Dobbiamo essere consapevoli, tutti, che il percorso che ha portato all’Olocausto e ai suoi 15 milioni di morti tra ebrei, rom, sinti, jenisch omosessuali, popolazioni delle regioni orientali europee occupate, oppositori politici, testimoni di Geova e pentecostali, malati psichiatrici e diversamente abili, fondava le sue prime radici già nel primo genocidio del XX secolo, quello del popolo armeno, che ancora oggi è avvolto dall’oblio e dall’indifferenza e che oggi, di fronte al riemergere di nazionalismi, delle violenze in Medio Oriente, della guerra nel cuore dell’Europa, del richiamo al possibile utilizzo della bomba atomica, non possiamo certo pensare di esserci lasciati alle spalle e ci chiama tutti a responsabilità.

Per questo la memoria, oggi più che mai, non deve essere esercizio di astratta retorica ma ritrova concreta manifestazione negli occhi di tutti i bambini che la guerra ha privato dell’innocenza propria della loro età, in quegli sguardi a cui è stato negato il sorriso, il futuro. Quegli occhi, quegli sguardi, sono la dimensione più vera e più pura della dignità di ogni persona che si apre alla vita, senza spazio e senza tempo, ora come allora, a Re’im come a Gaza, in Siria come in Ucraina.

Quegli occhi e quegli sguardi che devono spingerci tutti, nessuno escluso, a lavorare per riprendere quel cammino di pace che non si estrinseca solo nel ripudio della guerra, sancito dalla nostra Costituzione all’articolo 11. Lavorare per la pace vuol dire operare affinché nessuna persona venga più considerata un numero, comprendere che la Pace è una esigenza del cuore dei popoli che, a differenza dei governi, non vogliono la guerra ma anelano, ovunque e sempre, alla pace.

E così, suona, oggi, formidabile il messaggio di umanità del presidente Mattarella, che ci ricorda come come coloro “che hanno sofferto il turpe tentativo di cancellare il proprio popolo dalla terra sanno che non si può negare a un altro popolo il diritto a uno Stato”.

Ecco perché, oggi, soprattutto per le nuove generazioni, è fondamentale conoscere figure come quelle che ci accingiamo a ricordare.
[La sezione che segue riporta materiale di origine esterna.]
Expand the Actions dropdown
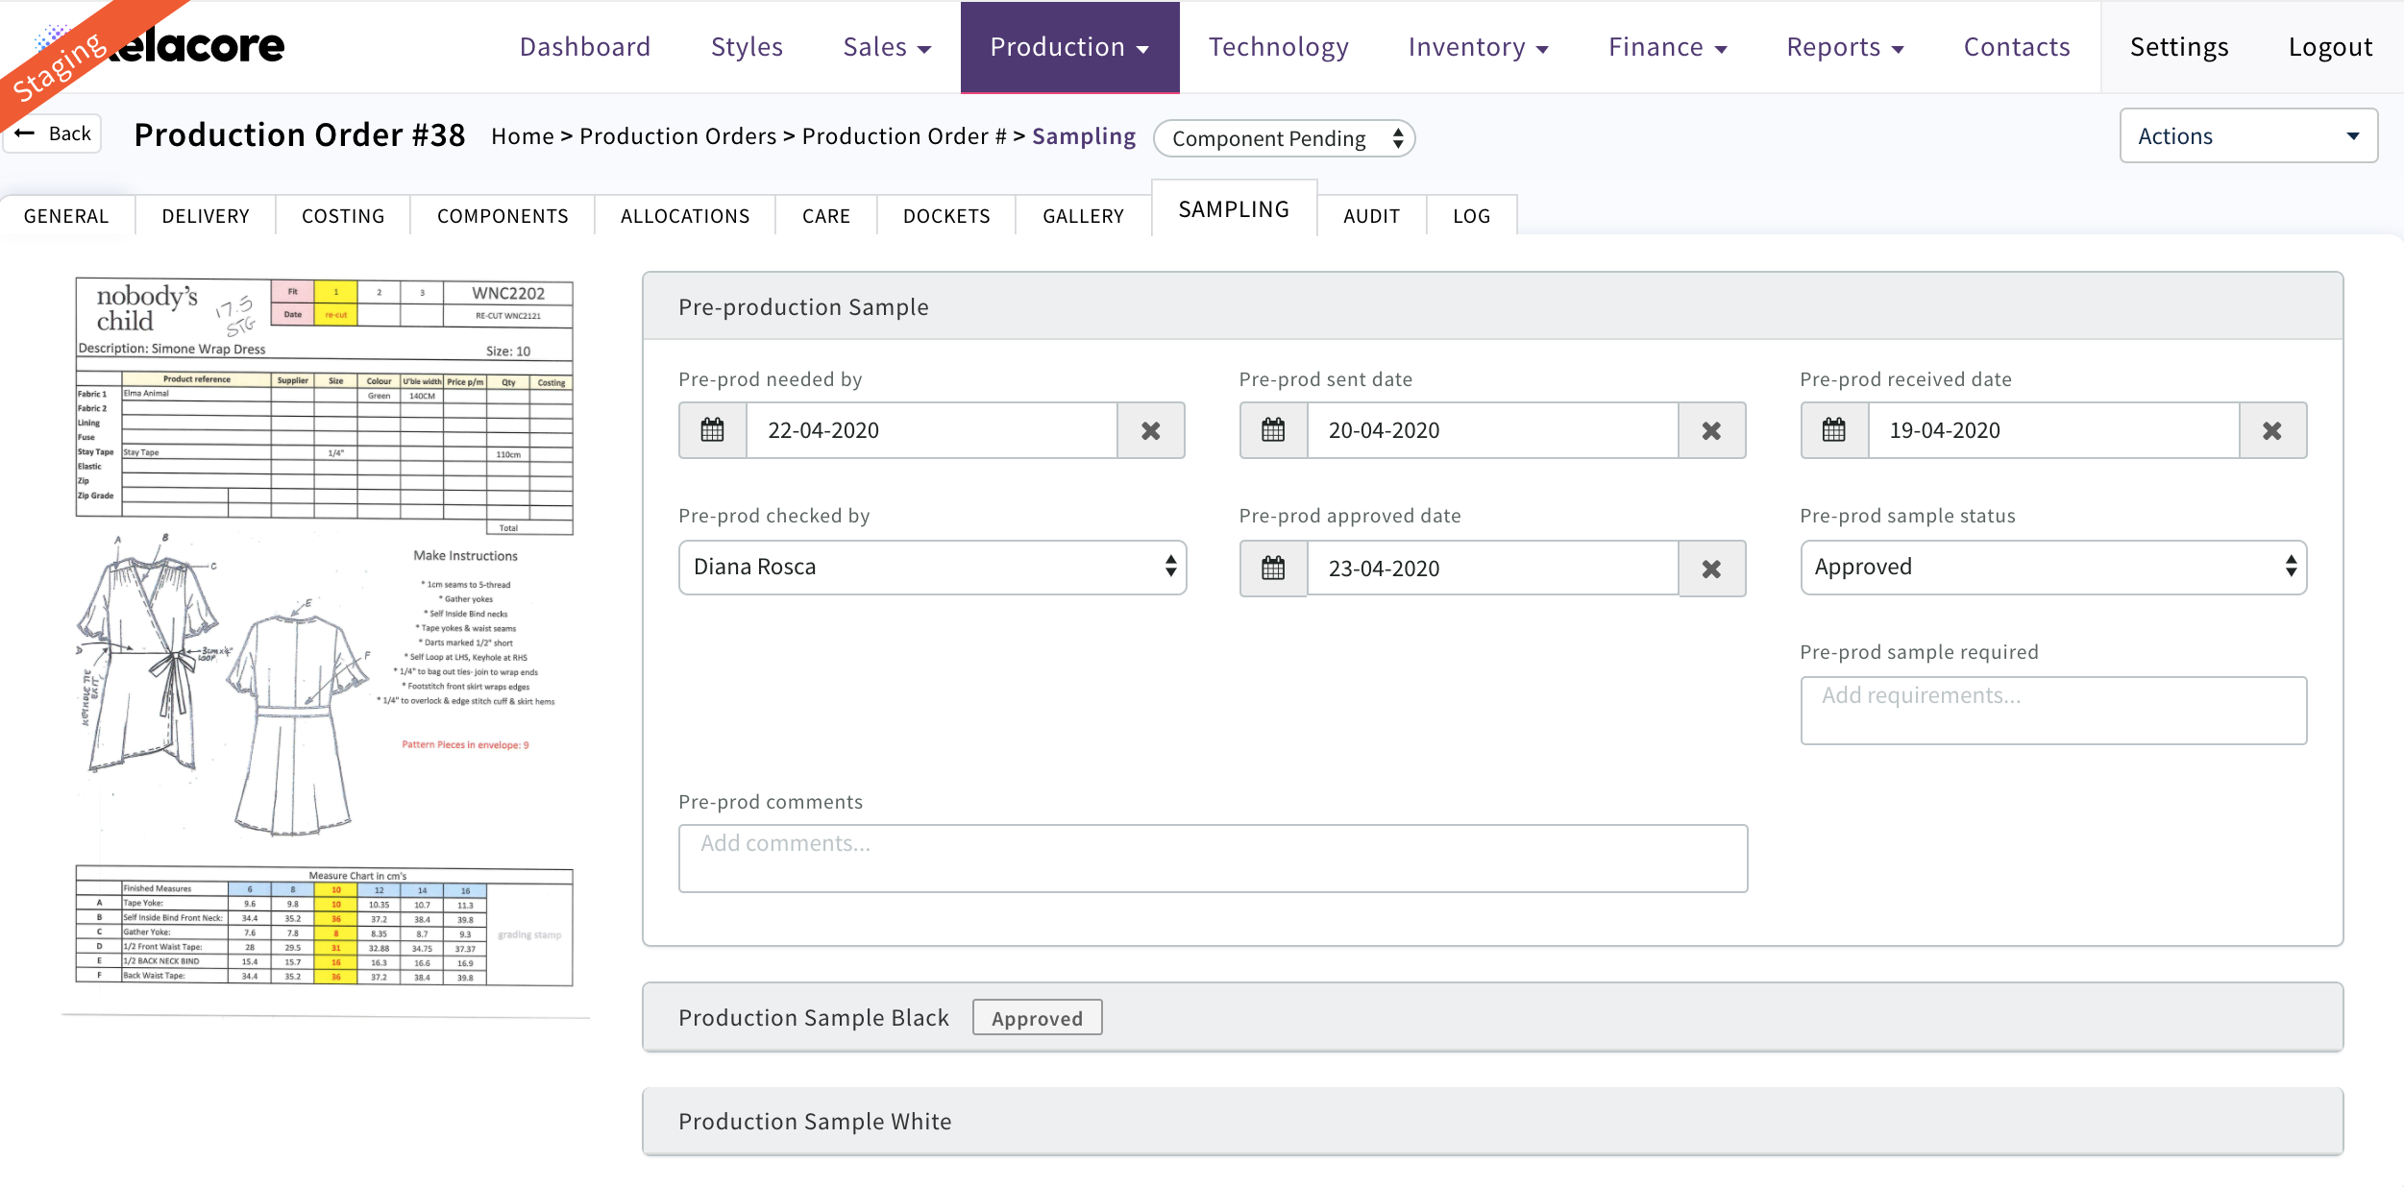This screenshot has height=1187, width=2404. tap(2247, 136)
Figure come quella di Alberto Pepe, tenente dell’esercito, che si offrì per la fucilazione, insieme ad altri 43 ufficiali, al posto di 12 soldati semplici. Scelta che gli costò il trasferimento nel campo di concentramento di Unterlüss, dove perse la vita. Figure come quella di Umberto Adamoli, podestà di Teramo, riconosciuto “Giusto tra le nazioni” per il suo contributo alla salvezza di innumerevoli ebrei triestini e stranieri dalla deportazione nei campi di sterminio nazisti. Uomini delle istituzioni che, insieme a numerosi altri nostri concittadini e concittadine, scelsero di stare dalla parte giusta, a rischio della vita. Uomini e donne che ebbero il coraggio di dire no all’odio, all’indifferenza, di stare dalla parte della dignità dell’uomo. 

Persone alle quali, oggi più che mai, abbiamo il dovere di ispirarci nel nostro agire, restituendo quella dignità a quel bambino che in ogni parte del mondo è costretto a versare lacrime di fronte alla guerra, alla devastazione, all'odio, alla violenza cieca.

Dobbiamo avere il coraggio e il pudore, oggi, di guardarlo negli occhi quel bambino, asciugarne quelle lacrime, restituirgli quel sorriso che è diritto universale di una nuova umanità.